[Opening RECORDS SHOWN section]

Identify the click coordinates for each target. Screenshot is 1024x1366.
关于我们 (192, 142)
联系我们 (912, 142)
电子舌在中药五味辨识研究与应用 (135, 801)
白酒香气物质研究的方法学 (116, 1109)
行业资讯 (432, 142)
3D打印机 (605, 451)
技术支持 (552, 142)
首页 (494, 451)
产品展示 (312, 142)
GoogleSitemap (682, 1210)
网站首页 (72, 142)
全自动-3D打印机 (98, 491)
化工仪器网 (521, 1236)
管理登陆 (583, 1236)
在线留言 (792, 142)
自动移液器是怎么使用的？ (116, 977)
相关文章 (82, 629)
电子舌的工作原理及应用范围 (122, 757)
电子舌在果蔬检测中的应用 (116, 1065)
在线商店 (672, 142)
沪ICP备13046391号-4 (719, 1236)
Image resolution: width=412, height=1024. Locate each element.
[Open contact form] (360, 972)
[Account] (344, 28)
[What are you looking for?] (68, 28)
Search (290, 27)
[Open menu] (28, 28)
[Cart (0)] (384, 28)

[Closing RECORDS SHOWN section]
[Opening RECORDS SHOWN section]

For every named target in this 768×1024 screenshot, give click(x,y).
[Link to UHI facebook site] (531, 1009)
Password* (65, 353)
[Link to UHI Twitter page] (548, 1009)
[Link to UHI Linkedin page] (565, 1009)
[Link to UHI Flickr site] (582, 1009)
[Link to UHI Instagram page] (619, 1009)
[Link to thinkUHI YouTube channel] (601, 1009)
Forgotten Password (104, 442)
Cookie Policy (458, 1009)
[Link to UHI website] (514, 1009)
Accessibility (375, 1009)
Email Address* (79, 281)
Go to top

[Closing RECORDS SHOWN section]

● WORK REQUEST:
Output the lines of the records above exactly as they appear, from the line containing "3D打印机 (605, 451)" through the line containing "[Cart (0)] (384, 28)".

● TASK SOLUTION:
3D打印机 (605, 451)
技术支持 (552, 142)
首页 (494, 451)
产品展示 (312, 142)
GoogleSitemap (682, 1210)
网站首页 (72, 142)
全自动-3D打印机 (98, 491)
化工仪器网 (521, 1236)
管理登陆 (583, 1236)
在线留言 (792, 142)
自动移液器是怎么使用的？ (116, 977)
相关文章 (82, 629)
电子舌的工作原理及应用范围 (122, 757)
电子舌在果蔬检测中的应用 (116, 1065)
在线商店 (672, 142)
沪ICP备13046391号-4 (719, 1236)
Image resolution: width=412, height=1024. Locate each element.
[Open contact form] (360, 972)
[Account] (344, 28)
[What are you looking for?] (68, 28)
Search (290, 27)
[Open menu] (28, 28)
[Cart (0)] (384, 28)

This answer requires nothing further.